Exercise directions:
Exactly and only the lines from the line holding "Task: Click the" to the end of the records should be reproduced. Leave pictures out.

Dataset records
.....
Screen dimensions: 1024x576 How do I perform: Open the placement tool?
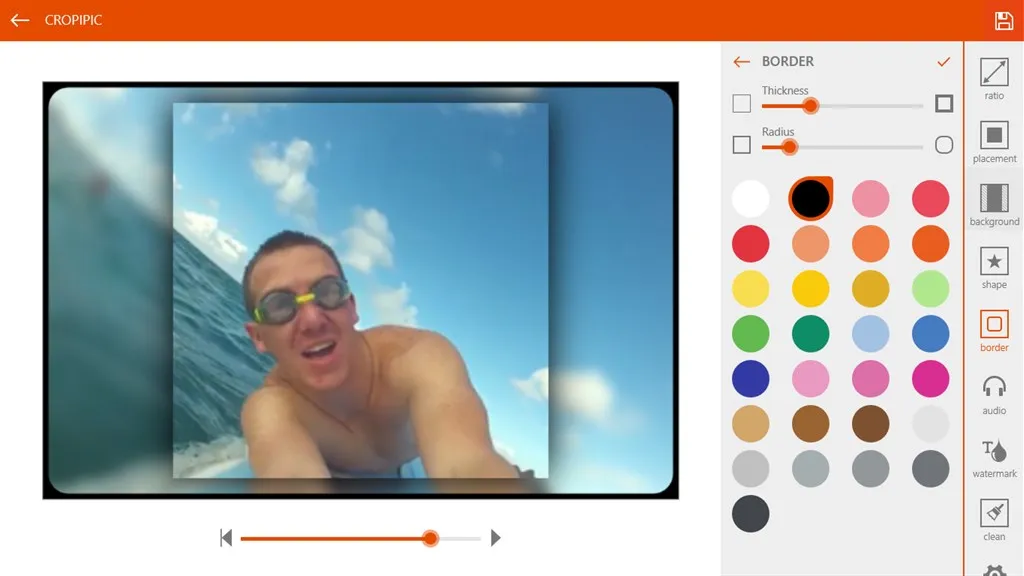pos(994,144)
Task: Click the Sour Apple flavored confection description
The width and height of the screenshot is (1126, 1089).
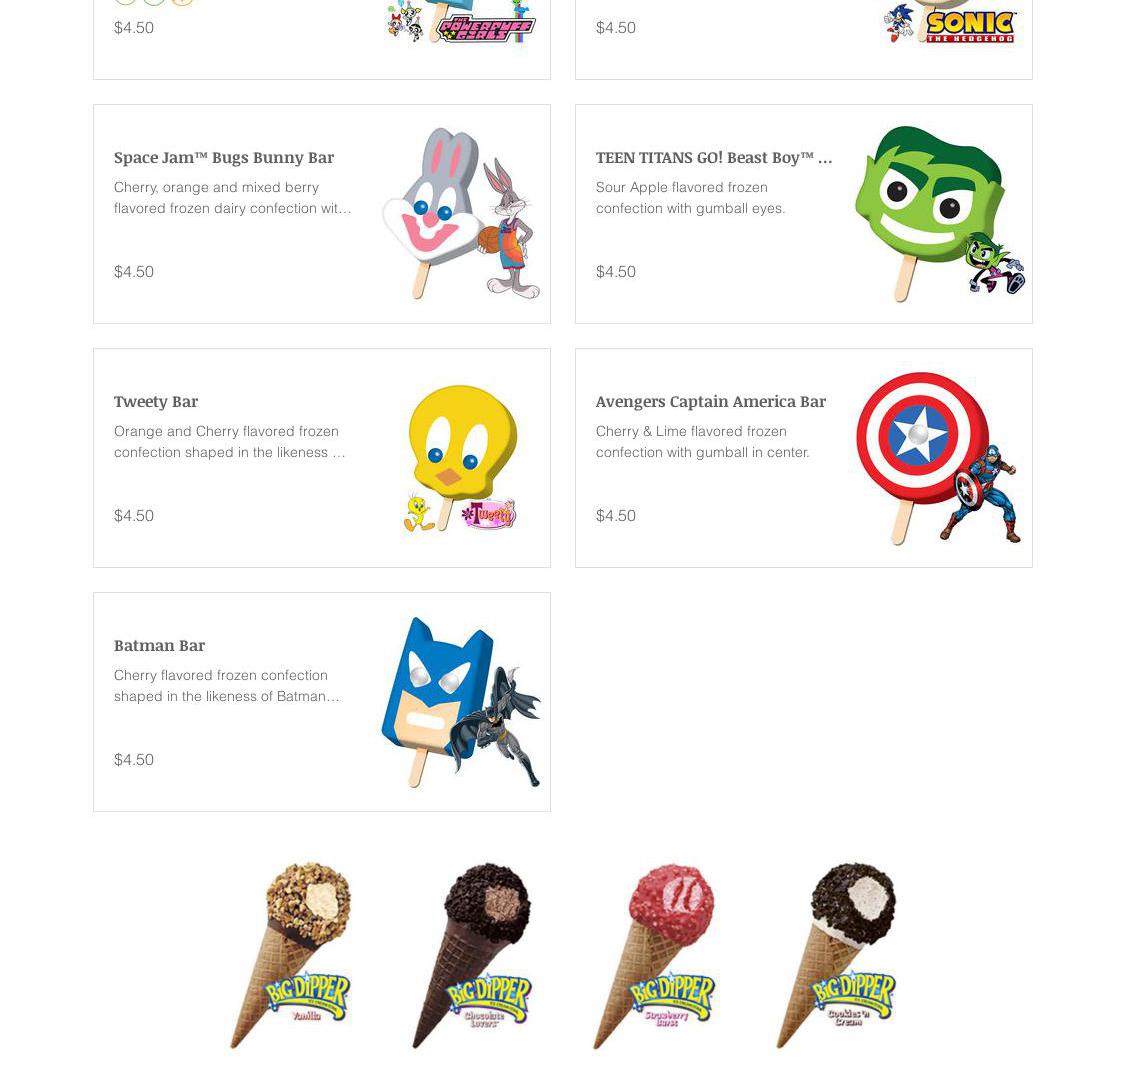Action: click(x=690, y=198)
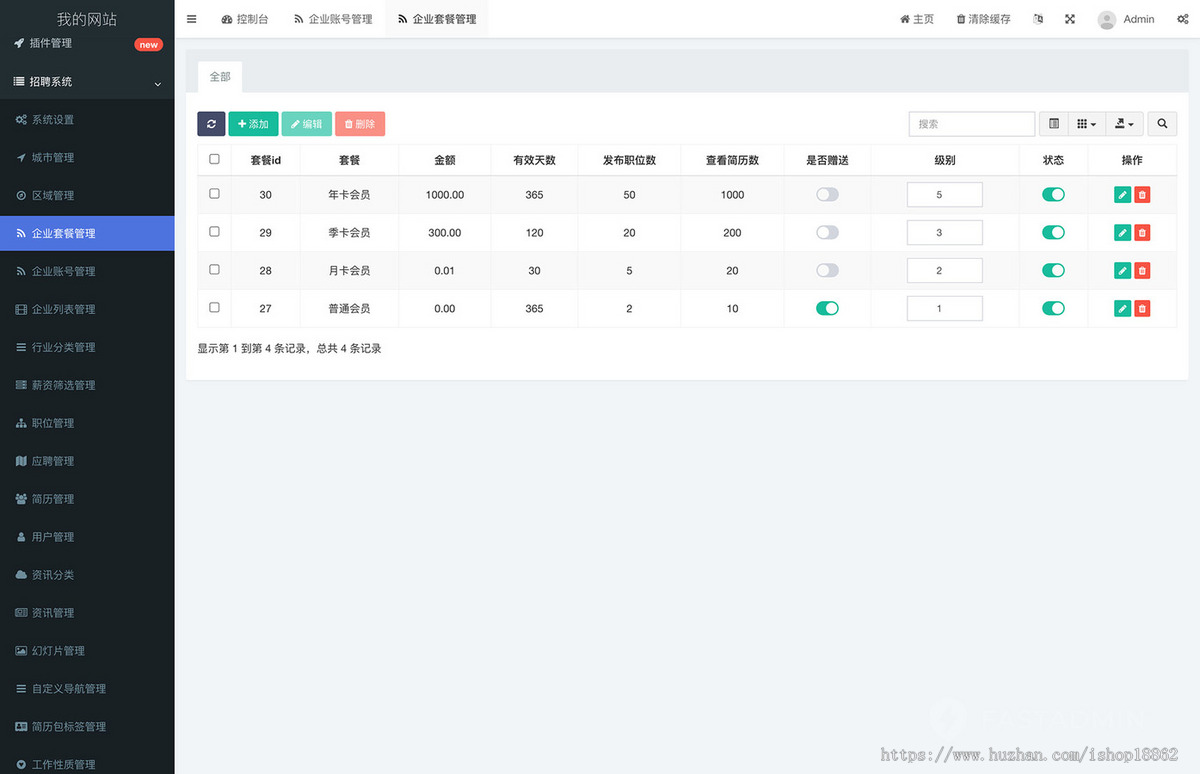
.....
Solution to the exercise:
Task: Click the Sour Apple flavored confection description
The width and height of the screenshot is (1126, 1089).
Action: click(x=690, y=198)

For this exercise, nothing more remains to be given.